Sciences / Monde

L'Australie s'apprête à déverser un million de tonnes de boues près de la Grande Barrière de Corail

Temps de lecture : 2 min

L'interdiction de déverser des boues dans la région ne recouvre pas les opérations d'entretien portuaire.

Des sédiments approchant de la Grande Barrière de Corail, au large de Townsville, après les inondations du Queensland, en Australie, le 13 février 2019 | Matt Curnock / AFP
Des sédiments approchant de la Grande Barrière de Corail, au large de Townsville, après les inondations du Queensland, en Australie, le 13 février 2019 | Matt Curnock / AFP

À peine deux semaines après les grandes inondations dans le Queensland qui ont ravagé le nord-est de l’Australie et laissé dans le Pacifique 14 milliards de mètres cubes de sédiments, l’Australie vient d’autoriser le déversement d’un million de tonnes de boue supplémentaire près de la Grande Barrière de Corail.

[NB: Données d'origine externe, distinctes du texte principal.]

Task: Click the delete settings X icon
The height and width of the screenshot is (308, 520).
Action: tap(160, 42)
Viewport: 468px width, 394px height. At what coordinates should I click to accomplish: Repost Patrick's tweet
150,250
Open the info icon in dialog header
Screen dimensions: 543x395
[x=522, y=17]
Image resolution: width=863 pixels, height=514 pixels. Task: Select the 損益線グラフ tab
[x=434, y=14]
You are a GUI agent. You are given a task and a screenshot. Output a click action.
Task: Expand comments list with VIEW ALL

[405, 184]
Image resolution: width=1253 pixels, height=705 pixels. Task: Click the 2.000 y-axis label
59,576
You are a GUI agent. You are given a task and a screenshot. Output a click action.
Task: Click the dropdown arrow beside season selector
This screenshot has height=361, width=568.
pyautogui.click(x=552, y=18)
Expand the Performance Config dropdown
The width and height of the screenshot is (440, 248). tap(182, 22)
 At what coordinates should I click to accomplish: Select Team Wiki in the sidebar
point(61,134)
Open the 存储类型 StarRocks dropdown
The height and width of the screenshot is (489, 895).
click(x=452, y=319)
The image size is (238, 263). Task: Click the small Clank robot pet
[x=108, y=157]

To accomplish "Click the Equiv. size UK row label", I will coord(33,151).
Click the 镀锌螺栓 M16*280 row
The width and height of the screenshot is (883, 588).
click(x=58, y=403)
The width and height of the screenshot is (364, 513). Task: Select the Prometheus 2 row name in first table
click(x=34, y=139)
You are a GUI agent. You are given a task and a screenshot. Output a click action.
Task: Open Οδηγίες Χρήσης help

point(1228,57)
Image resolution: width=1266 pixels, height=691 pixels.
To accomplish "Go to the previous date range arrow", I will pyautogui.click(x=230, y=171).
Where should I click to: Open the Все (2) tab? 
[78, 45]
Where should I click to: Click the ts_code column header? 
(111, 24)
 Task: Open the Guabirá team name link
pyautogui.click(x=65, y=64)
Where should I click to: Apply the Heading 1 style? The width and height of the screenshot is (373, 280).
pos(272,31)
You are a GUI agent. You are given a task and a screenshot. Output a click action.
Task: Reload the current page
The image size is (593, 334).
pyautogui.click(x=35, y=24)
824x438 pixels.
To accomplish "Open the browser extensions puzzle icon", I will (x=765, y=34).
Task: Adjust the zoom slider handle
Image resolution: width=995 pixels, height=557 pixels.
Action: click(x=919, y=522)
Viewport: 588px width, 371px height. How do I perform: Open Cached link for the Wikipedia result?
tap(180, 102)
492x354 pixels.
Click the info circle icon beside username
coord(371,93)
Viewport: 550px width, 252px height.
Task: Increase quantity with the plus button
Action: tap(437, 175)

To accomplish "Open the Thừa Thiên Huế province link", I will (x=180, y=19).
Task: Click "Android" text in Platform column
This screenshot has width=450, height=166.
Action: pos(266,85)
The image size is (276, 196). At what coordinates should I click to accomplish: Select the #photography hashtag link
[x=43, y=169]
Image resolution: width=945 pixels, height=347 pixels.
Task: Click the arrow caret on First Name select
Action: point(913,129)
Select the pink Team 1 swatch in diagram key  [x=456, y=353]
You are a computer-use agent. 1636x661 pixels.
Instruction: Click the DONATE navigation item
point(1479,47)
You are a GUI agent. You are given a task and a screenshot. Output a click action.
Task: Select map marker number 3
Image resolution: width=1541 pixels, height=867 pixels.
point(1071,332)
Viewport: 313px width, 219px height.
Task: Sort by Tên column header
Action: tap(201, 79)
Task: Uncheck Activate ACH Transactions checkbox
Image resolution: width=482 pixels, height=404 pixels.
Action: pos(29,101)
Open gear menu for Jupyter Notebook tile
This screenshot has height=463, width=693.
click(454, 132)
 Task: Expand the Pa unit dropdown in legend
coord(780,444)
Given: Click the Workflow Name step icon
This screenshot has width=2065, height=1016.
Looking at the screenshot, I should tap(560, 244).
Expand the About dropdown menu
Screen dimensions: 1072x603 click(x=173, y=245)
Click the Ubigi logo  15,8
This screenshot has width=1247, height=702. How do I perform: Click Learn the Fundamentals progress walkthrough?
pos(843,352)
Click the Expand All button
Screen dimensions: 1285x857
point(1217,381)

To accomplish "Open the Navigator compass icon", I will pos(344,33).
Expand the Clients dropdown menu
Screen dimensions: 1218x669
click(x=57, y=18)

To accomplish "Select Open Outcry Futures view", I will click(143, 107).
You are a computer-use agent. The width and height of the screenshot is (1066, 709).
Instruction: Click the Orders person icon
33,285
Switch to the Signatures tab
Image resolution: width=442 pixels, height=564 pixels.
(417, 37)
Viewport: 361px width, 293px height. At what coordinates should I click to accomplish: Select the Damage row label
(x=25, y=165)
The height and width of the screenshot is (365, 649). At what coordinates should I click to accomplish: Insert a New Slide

Il s’agit d’un plan d’«élimination» des déblais issus du dragage industriel réalisé dans le port de Hay Point, l’un des plus gros terminaux charbonniers du monde.

«Le rejet des boues de curage dans les eaux du patrimoine mondial revient à traiter notre récif comme une décharge», s’est indignée Larissa Waters, sénatrice du parti des Verts australiens.

Faille dans la loi

Le permis a pourtant été délivré par le Parc marin de la Grande Barrière, en vertu d’un point aveugle dans les textes de loi: si le déversement de boues dans la région est censé être illégal, l’interdiction ne couvre pas le rejet de déchets produits lors des travaux d’entretien du port.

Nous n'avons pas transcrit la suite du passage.